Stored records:
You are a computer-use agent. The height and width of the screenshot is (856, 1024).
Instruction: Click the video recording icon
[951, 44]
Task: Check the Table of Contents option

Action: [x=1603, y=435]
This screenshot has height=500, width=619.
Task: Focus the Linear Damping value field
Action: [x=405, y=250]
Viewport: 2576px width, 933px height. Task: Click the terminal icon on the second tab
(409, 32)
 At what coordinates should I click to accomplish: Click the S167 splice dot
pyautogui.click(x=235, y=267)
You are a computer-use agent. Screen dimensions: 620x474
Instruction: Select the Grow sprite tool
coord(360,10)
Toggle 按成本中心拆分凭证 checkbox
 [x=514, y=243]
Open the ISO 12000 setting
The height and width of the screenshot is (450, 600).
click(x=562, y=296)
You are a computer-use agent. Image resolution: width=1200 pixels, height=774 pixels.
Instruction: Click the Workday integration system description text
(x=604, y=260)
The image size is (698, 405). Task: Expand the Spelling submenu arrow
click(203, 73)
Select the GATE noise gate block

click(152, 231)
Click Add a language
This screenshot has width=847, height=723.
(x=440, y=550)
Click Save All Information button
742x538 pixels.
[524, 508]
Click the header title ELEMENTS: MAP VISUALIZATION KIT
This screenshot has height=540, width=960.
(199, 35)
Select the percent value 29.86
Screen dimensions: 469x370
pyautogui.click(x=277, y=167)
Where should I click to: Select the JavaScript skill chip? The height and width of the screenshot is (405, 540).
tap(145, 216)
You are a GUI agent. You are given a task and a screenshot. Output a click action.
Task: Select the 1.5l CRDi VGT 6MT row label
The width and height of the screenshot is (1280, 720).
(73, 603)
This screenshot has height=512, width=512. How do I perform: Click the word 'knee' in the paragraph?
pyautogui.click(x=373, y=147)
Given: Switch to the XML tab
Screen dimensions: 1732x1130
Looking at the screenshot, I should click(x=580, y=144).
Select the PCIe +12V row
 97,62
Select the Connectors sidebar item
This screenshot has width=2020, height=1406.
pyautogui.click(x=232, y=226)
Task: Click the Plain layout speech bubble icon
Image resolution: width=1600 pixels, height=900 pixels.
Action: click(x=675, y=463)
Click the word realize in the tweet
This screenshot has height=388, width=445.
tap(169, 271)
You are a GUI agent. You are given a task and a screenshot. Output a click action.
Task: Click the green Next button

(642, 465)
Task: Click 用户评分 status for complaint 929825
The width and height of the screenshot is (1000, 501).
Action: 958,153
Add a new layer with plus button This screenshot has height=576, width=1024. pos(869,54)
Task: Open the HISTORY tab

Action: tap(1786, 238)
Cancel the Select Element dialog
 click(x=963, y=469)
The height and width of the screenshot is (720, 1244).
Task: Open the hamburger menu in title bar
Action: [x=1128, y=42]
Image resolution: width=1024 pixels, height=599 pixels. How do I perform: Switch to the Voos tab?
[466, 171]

DIRECTIONS:
Copy out every line of the data that includes "agent".

ANSWER SECTION:
You are a computer-use agent. The height and width of the screenshot is (856, 1024).
You are a computer-use agent. Screen dimensions: 620x474
You are a computer-use agent. Image resolution: width=1200 pixels, height=774 pixels.
You are a GUI agent. You are given a task and a screenshot. Output a click action.
You are a GUI agent. You are given a task and a screenshot. Output a click action.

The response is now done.